炎天下に約200人が参加した伊那市諏訪形地区御柱祭の山出し

 伊那市西春近の諏訪形地区で5日、諏訪神社御柱祭の山出しが行われた。氏子ら約200人が参加し、木遣(や)りに合わせて神社の裏手にある里山から柱を引き出した。法被姿の子どもたちも「重いよ」と汗を流しながら、懸命に綱を引いて柱を曳行(えいこう)した。
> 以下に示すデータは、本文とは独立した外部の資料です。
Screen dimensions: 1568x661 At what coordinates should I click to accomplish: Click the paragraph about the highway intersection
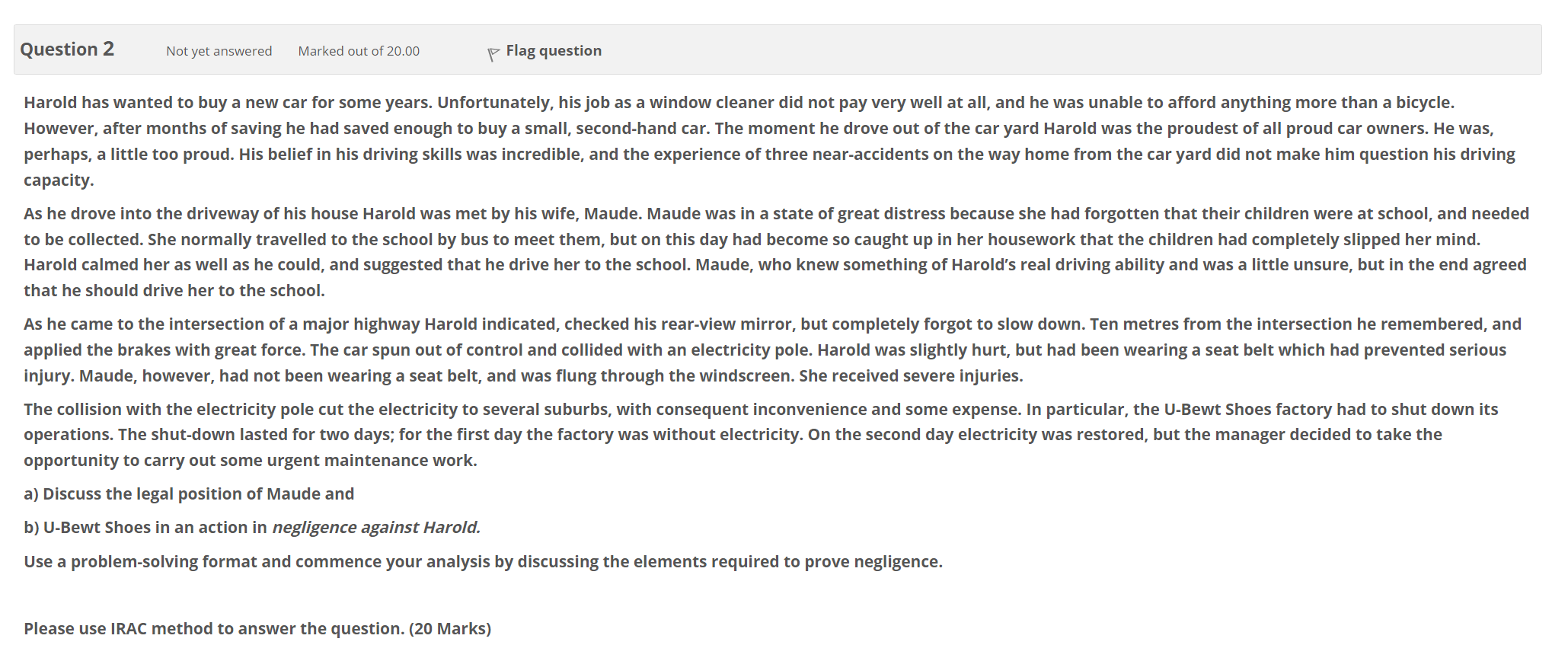coord(762,349)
 同地区の御柱祭は7年目に一度行われ、1997年には市無形民俗文化財に指定された。祭典実行委員長の小林良幸さん(68)が「猛暑の上、お神酒を飲んでいる人もいる。十分気を付けて曳行してください」とあいさつ。午前中に「三の柱」「四の柱」「子どもの柱」の計3本を曳行し、神社の境内に建てた。
 午後には「二の柱」を建てたほか、直径70センチ、長さ11・5メートルの「一の柱」をJR飯田線赤木駅に向けて約2・5キロを曳行。約1・5トンの柱は曲がり道の難所で動かなくなり、立ち往生した。初めて木遣りを担当した会社員浦野隆志さん(33)は「こんなに動かない御柱は初めて。暑いので大変だ」と汗をぬぐった。
 10月2日に騎馬行列と里曳(び)き、建て御柱を行い、一の柱を境内に建てる。